- EXERCISE DIRECTIONS: Please report how many lines of the material contain the string "agent", treating case as significant, and give only the number.

[begin AVAILABLE RECORDS]

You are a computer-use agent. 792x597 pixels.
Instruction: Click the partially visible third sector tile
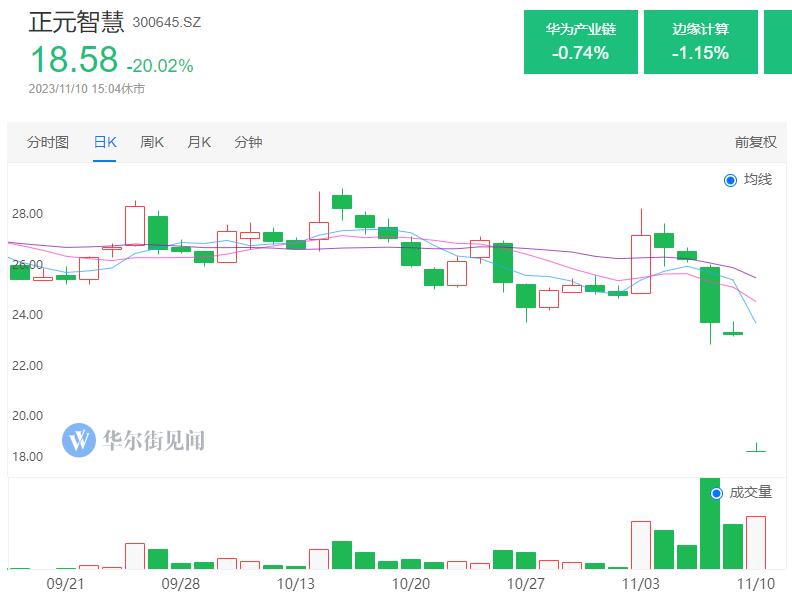point(778,42)
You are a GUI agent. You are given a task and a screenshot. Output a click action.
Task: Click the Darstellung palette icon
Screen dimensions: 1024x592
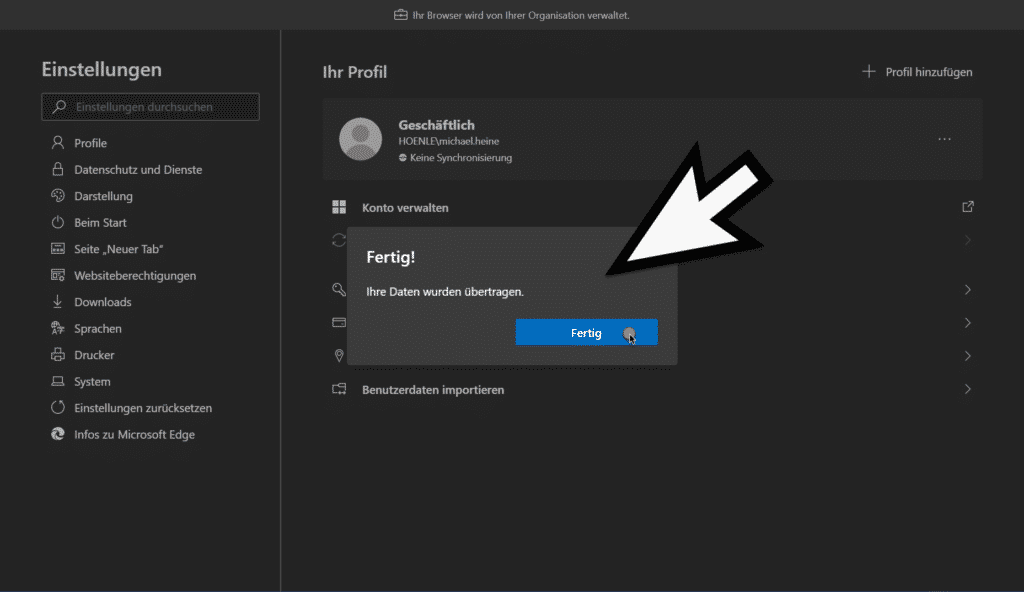coord(57,195)
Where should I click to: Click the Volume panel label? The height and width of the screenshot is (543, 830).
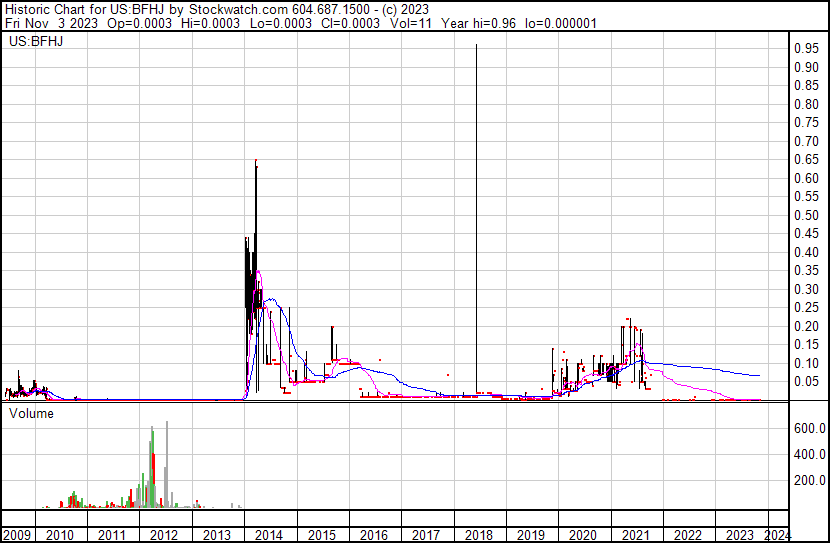point(32,413)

[end AVAILABLE RECORDS]

- ANSWER TO THIS TASK: 2